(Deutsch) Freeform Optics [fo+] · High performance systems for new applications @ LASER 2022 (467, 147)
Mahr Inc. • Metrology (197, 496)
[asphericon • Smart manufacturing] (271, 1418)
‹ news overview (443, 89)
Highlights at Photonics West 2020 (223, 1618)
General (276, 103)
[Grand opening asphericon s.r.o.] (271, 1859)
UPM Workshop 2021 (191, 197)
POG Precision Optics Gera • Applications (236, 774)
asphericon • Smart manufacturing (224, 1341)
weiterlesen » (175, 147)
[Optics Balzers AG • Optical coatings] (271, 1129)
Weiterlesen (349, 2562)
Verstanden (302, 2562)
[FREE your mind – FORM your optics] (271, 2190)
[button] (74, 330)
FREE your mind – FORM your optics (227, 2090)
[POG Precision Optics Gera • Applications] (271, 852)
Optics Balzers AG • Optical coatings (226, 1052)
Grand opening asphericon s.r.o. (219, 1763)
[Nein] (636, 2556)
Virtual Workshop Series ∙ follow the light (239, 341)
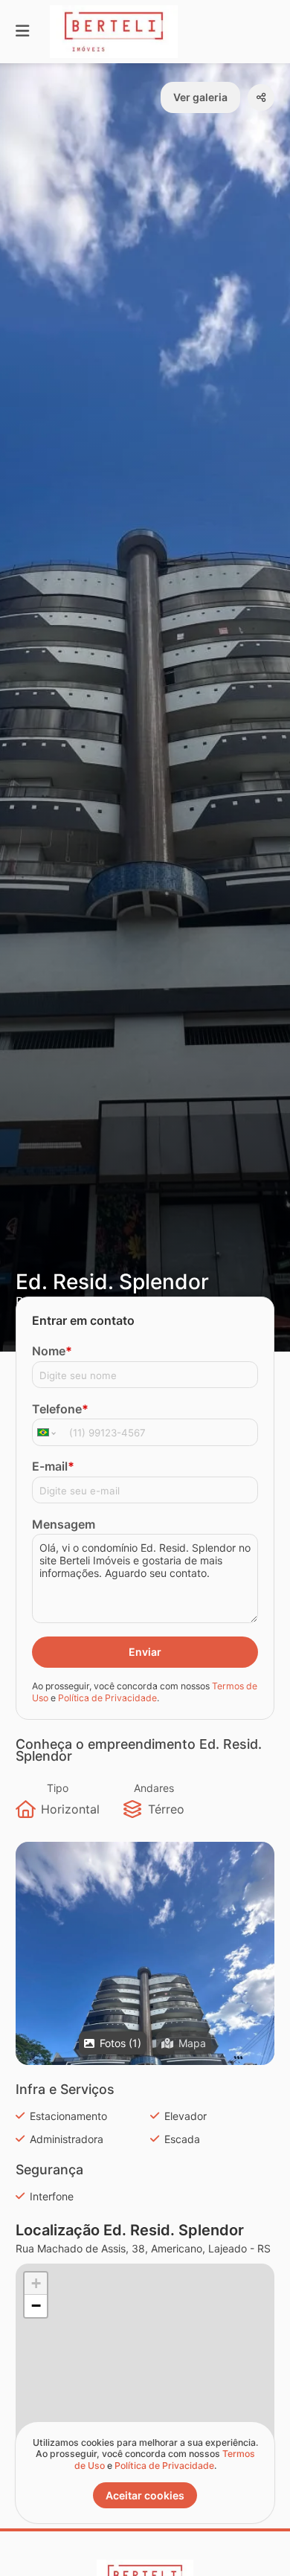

Activity: Using the entries above, give again exactly the lines from the line holding "Mahr Inc. • Metrology (197, 496)" through the line holding "[FREE your mind". Include both end lines and nothing else.

Solved exercise:
Mahr Inc. • Metrology (197, 496)
[asphericon • Smart manufacturing] (271, 1418)
‹ news overview (443, 89)
Highlights at Photonics West 2020 (223, 1618)
General (276, 103)
[Grand opening asphericon s.r.o.] (271, 1859)
UPM Workshop 2021 (191, 197)
POG Precision Optics Gera • Applications (236, 774)
asphericon • Smart manufacturing (224, 1341)
weiterlesen » (175, 147)
[Optics Balzers AG • Optical coatings] (271, 1129)
Weiterlesen (349, 2562)
Verstanden (302, 2562)
[FREE your mind – FORM your optics] (271, 2190)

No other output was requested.